(RECORDS PROVIDED begins)

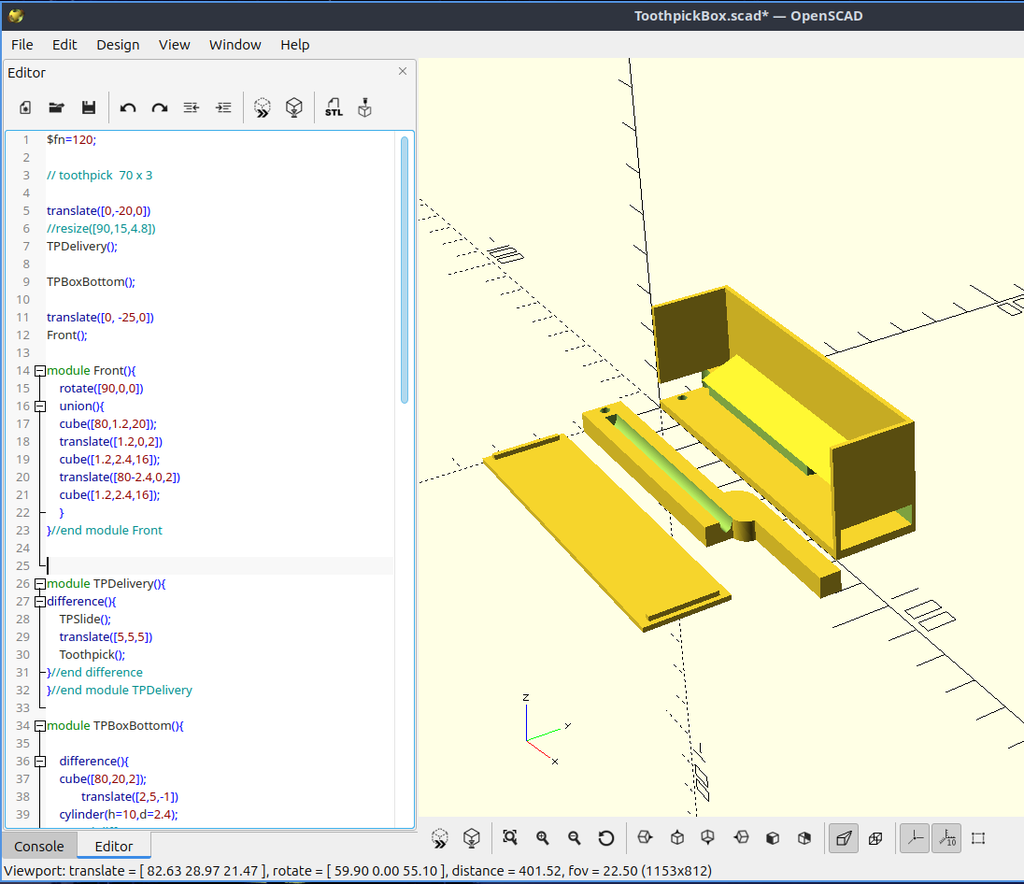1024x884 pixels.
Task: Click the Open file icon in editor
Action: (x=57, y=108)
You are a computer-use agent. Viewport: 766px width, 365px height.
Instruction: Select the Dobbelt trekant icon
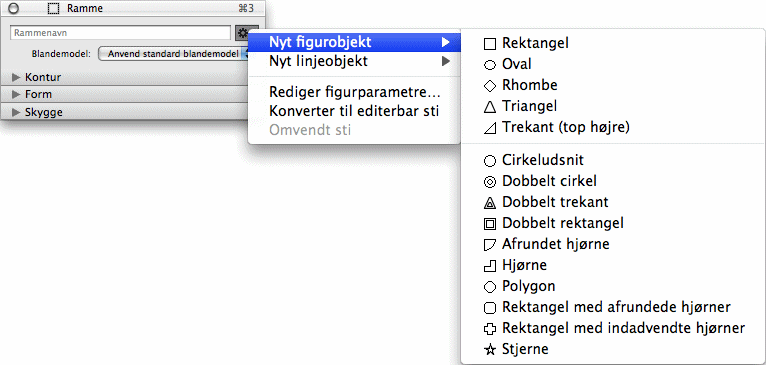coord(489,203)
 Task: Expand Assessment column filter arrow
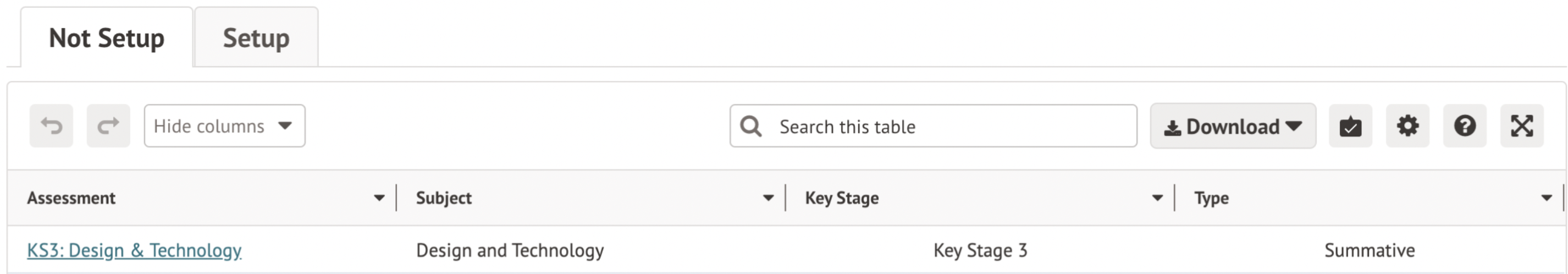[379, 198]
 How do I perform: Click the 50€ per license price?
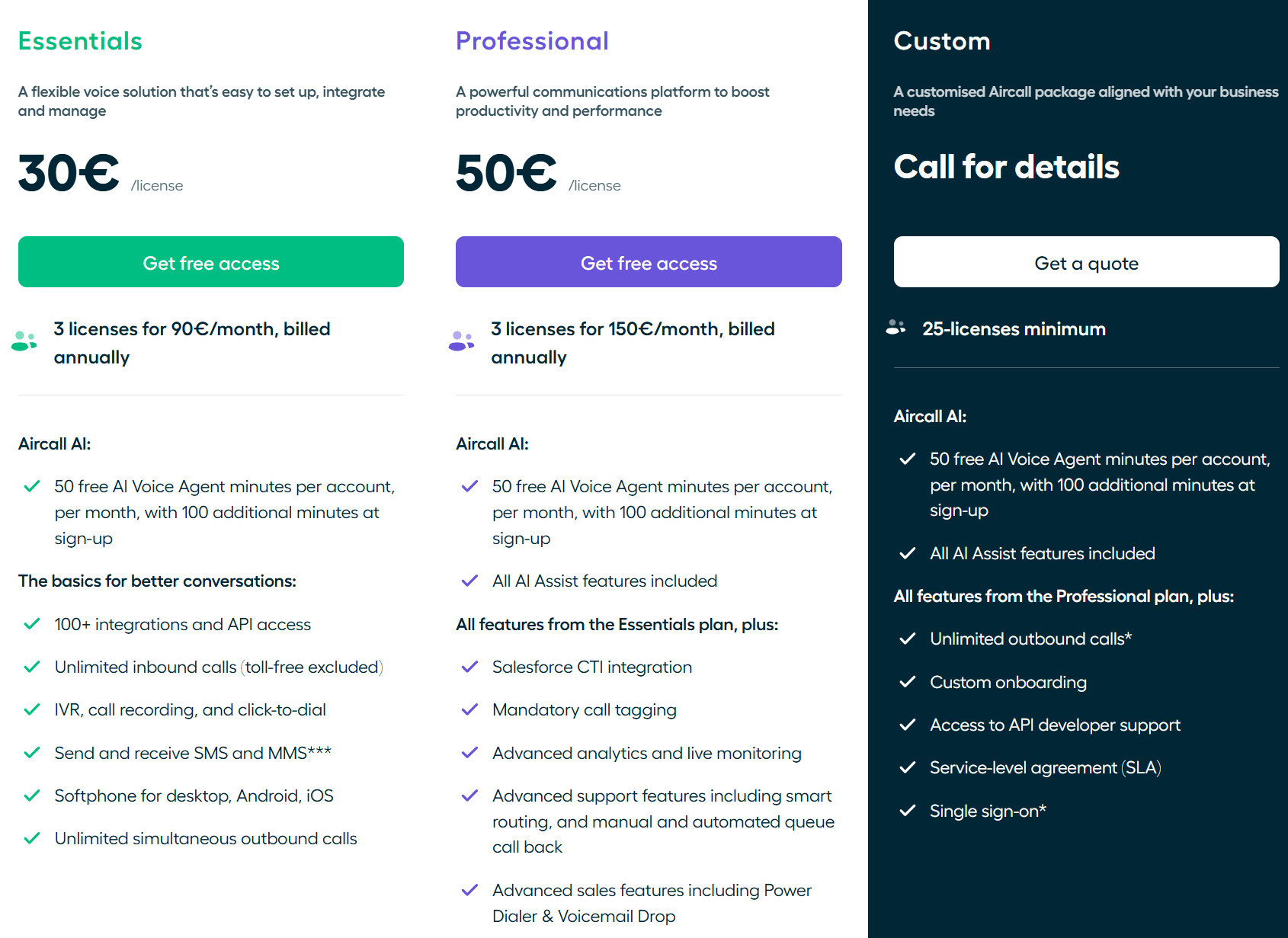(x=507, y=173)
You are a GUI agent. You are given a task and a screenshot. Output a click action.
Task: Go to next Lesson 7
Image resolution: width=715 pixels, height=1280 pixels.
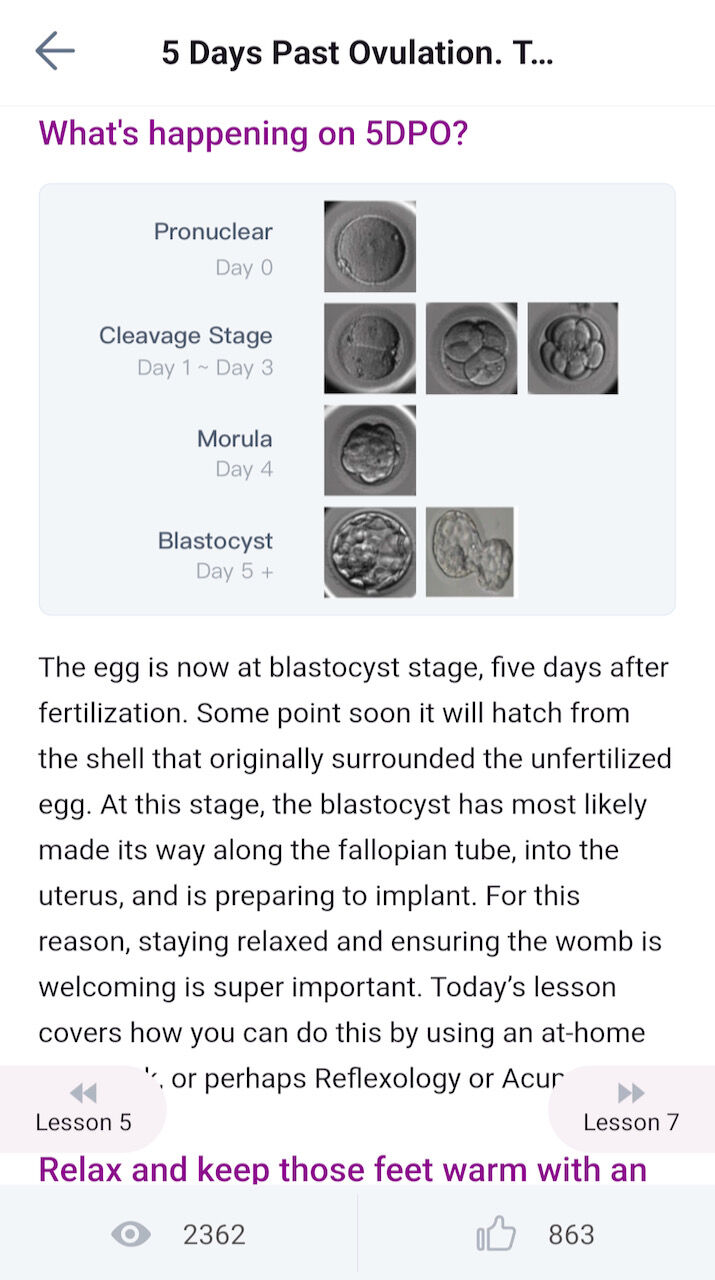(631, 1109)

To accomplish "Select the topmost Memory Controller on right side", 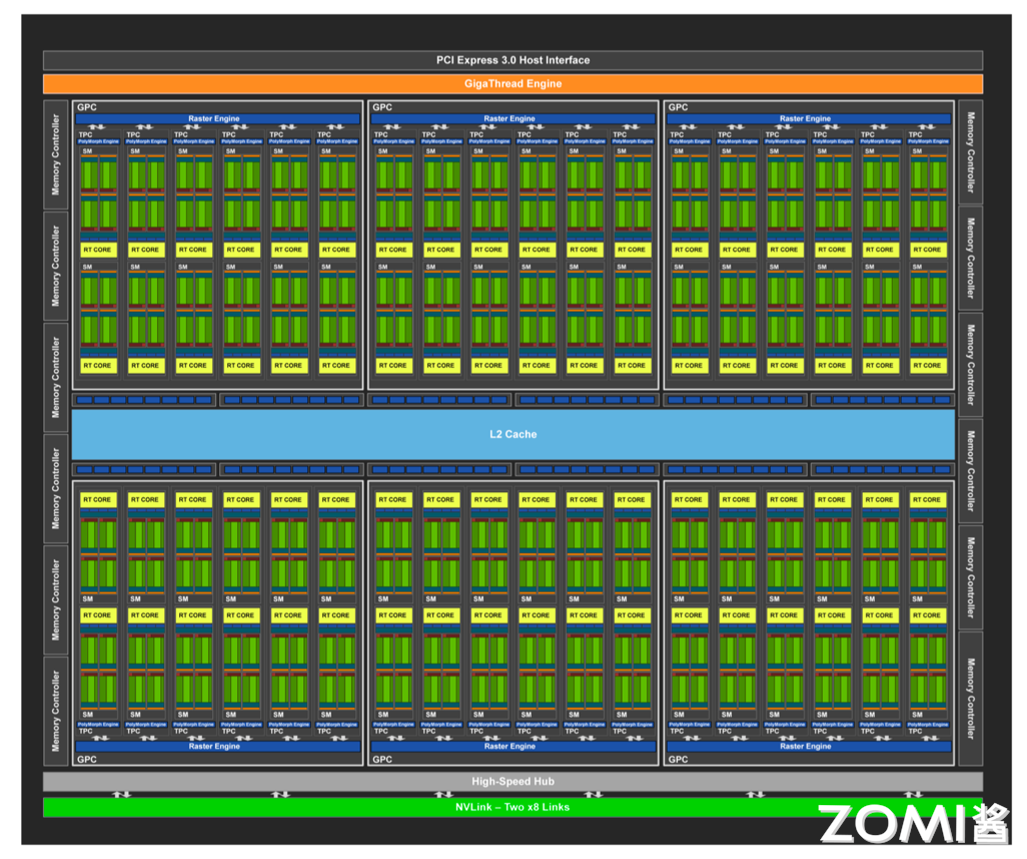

(RECORDS PROVIDED ends)

ACTIVITY: Go line by line through the data, copying each one that contains the word "agent".

ANSWER TO THE EXERCISE:
You are a computer-use agent. Viewport: 766px width, 365px height.
You are a GUI agent. You are given a task and a screenshot. Output a click action.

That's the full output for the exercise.